■ TASK TO COMPLETE: Return exactly, please, the line that contains "The height and" and every line after it through the end of the material that follows, leaving pictures aside.

■ GIVEN RECORDS:
————————

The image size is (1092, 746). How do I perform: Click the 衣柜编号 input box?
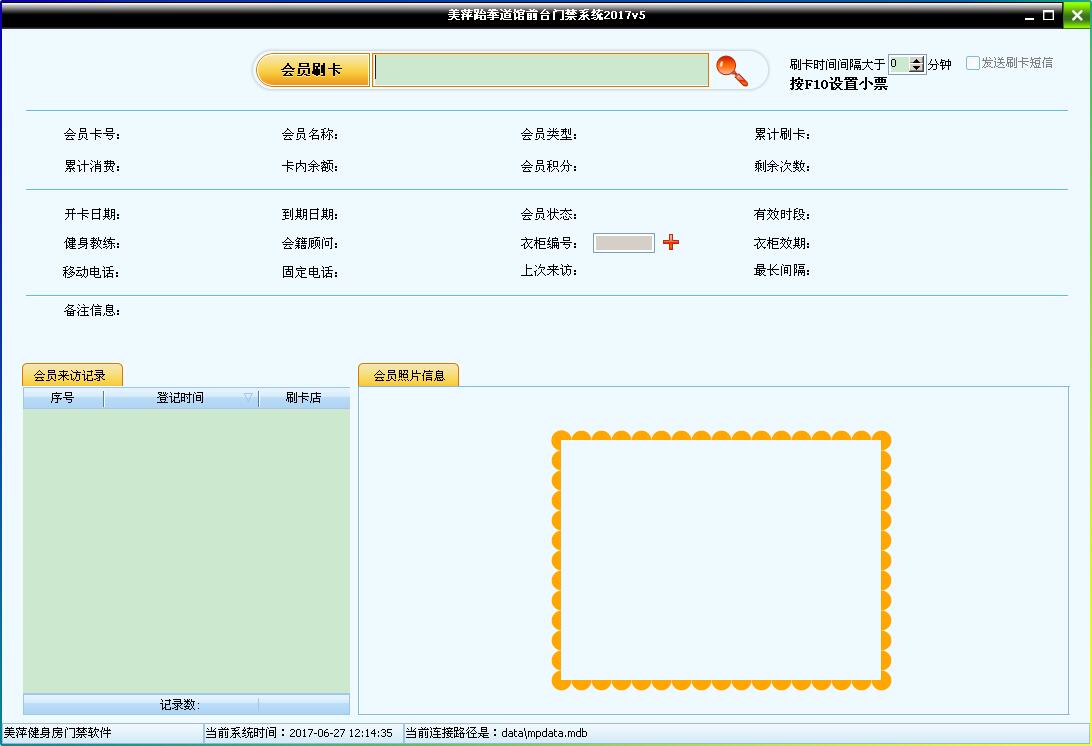pyautogui.click(x=623, y=242)
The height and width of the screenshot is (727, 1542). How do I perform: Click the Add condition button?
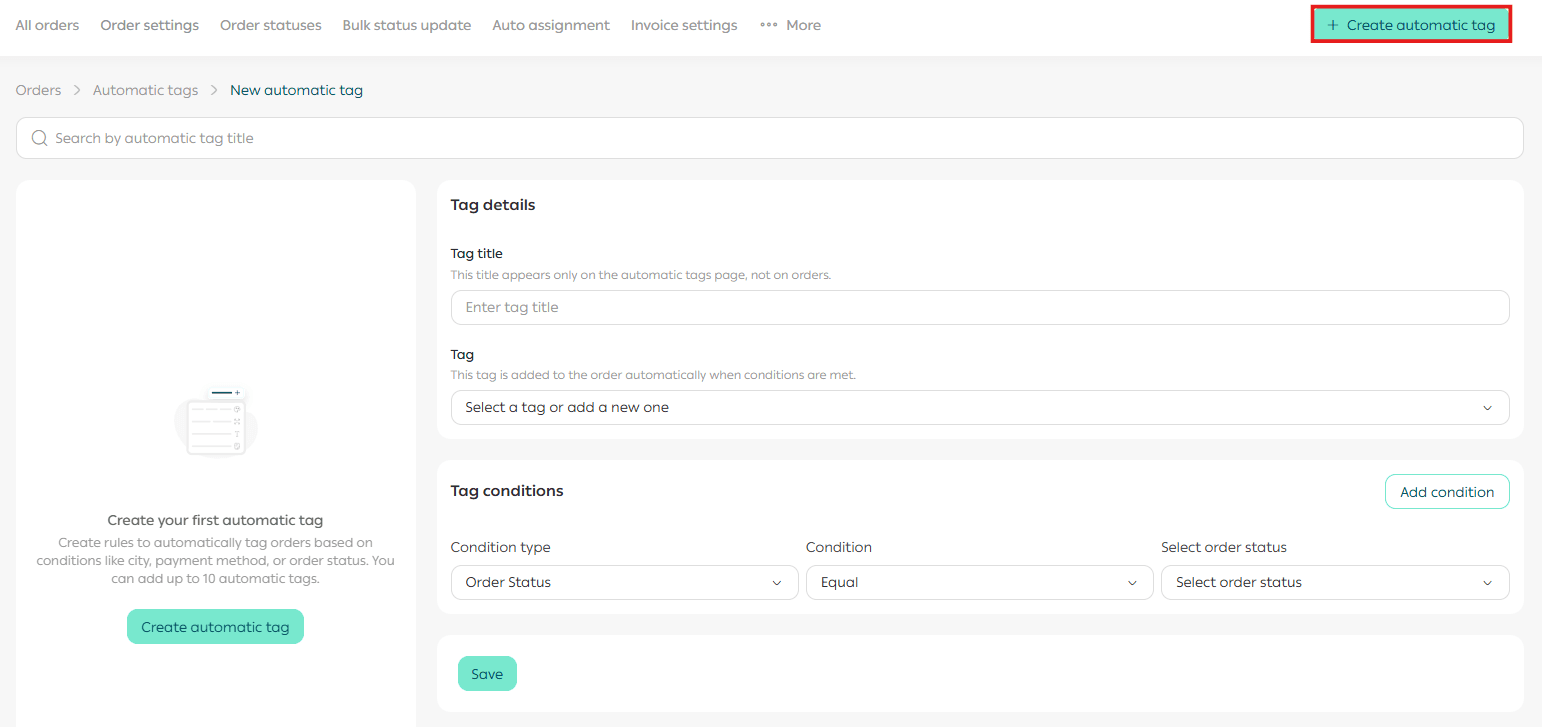[1446, 491]
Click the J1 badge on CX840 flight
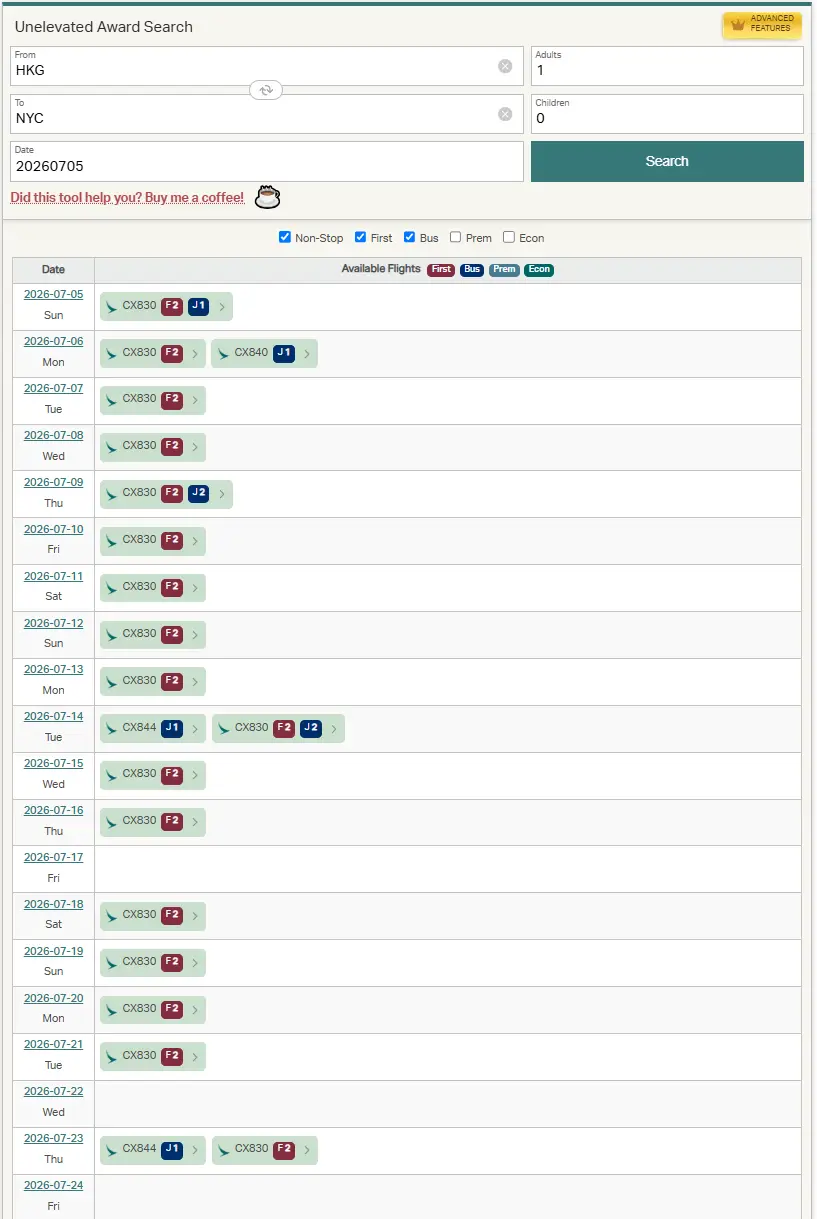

————————

■ RESPONSE AREA:
The height and width of the screenshot is (727, 1542). How do I perform: Click the Add condition button?
[1446, 491]
Click the J1 badge on CX840 flight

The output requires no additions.